Mind-controlled robotic arm gives sense of sensation to paralysed man

A man rendered quadriplegic in a road traffic accident has regained sensations in his arms and fingers through a mind-controlled robotic arm connected to his brain.

Nathan Copeland, a 28-year-old resident of western Pennsylvania, was injured in 2004 but in the spring of 2015 had four microelectrode arrays implanted into his brain by neurosurgeon Elizabeth Tyler-Kabara.

Following surgery, Copeland was connected to a Brain Computer Interface (BCI) developed by researchers at the University of Pittsburgh and the University of Pittsburgh Medical Center (UPMC).

In a study published online in Science Translational Medicine, a team led by Robert Gaunt, Ph.D., assistant professor of physical medicine and rehabilitation at Pitt, demonstrated for the first time in humans a technology that allows Copeland to experience the sensation of touch through the robotic arm.

“The most important result in this study is that microstimulation of sensory cortex can elicit natural sensation instead of tingling,” said study co-author Andrew B. Schwartz, Ph.D., distinguished professor of neurobiology and chair in systems neuroscience, Pitt School of Medicine, and a member of the University of Pittsburgh Brain Institute. “This stimulation is safe, and the evoked sensations are stable over months. There is still a lot of research that needs to be carried out to better understand the stimulation patterns needed to help patients make better movements.”

In previous research Pittsburgh researchers demonstrated a BCI that helped Jan Scheuermann, who has quadriplegia caused by a degenerative disease. Prior to that, Tim Hemmes, paralysed in a motorcycle accident, reached out to touch hands with his partner.

They found that the constant feedback received from the sense of touch is of paramount importance as it tells the brain where to move and by how much. For Dr Gaunt and the rest of the research team, that was the next step for the BCI.

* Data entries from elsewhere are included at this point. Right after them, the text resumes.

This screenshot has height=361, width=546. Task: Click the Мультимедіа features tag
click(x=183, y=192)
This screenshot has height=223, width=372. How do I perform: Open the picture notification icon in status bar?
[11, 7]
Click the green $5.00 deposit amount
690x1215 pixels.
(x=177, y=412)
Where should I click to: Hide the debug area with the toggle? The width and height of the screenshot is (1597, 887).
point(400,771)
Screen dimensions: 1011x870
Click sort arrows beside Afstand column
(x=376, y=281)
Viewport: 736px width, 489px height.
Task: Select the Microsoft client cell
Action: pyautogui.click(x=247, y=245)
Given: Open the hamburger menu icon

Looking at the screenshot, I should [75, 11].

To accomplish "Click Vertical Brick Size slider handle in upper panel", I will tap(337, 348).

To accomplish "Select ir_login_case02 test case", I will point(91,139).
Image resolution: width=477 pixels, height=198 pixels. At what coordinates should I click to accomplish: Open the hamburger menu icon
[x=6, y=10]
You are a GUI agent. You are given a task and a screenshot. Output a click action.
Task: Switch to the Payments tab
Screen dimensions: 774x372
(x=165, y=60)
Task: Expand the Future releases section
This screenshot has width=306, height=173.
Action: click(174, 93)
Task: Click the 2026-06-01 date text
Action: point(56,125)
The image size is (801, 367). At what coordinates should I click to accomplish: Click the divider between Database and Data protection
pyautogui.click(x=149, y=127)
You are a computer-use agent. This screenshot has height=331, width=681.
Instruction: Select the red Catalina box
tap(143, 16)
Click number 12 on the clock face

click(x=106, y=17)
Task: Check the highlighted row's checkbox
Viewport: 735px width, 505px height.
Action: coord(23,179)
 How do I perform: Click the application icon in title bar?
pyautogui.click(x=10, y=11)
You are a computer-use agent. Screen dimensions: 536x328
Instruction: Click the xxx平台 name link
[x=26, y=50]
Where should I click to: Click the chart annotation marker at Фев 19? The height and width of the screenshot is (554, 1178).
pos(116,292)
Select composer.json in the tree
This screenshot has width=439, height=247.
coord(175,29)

They developed and refined their system such that inputs from the robotic arm are transmitted through a microelectrode array implanted in the brain where the neurons that control hand movement and touch are located. The microelectrode array and its control system, which were developed by Blackrock Microsystems, along with the robotic arm, which was built by Johns Hopkins University’s Applied Physics Lab, brought the system together.

“I can feel just about every finger — it’s a really weird sensation,” Copeland said. “Sometimes it feels electrical and sometimes its pressure, but for the most part, I can tell most of the fingers with definite precision. It feels like my fingers are getting touched or pushed.”

Copeland can currently feel pressure and distinguish its intensity to some extent, though he cannot identify whether a substance is hot or cold, said Dr Tyler-Kabara, co-investigator and neurosurgeon who operated on Copeland. Prior to the surgery, imaging techniques were used to identify the exact regions in Copeland’s brain corresponding to feelings in each of his fingers and his palm.

Dr Gaunt said in a statement that everything about the work is meant to make use of the brain’s natural, existing abilities to give people back what was lost but not forgotten.

“The ultimate goal is to create a system which moves and feels just like a natural arm would,” said Dr Gaunt. “We have a long way to go to get there, but this is a great start.”

The team describe their work in a paper titled Intracortical microstimulation of human somatosensory cortex.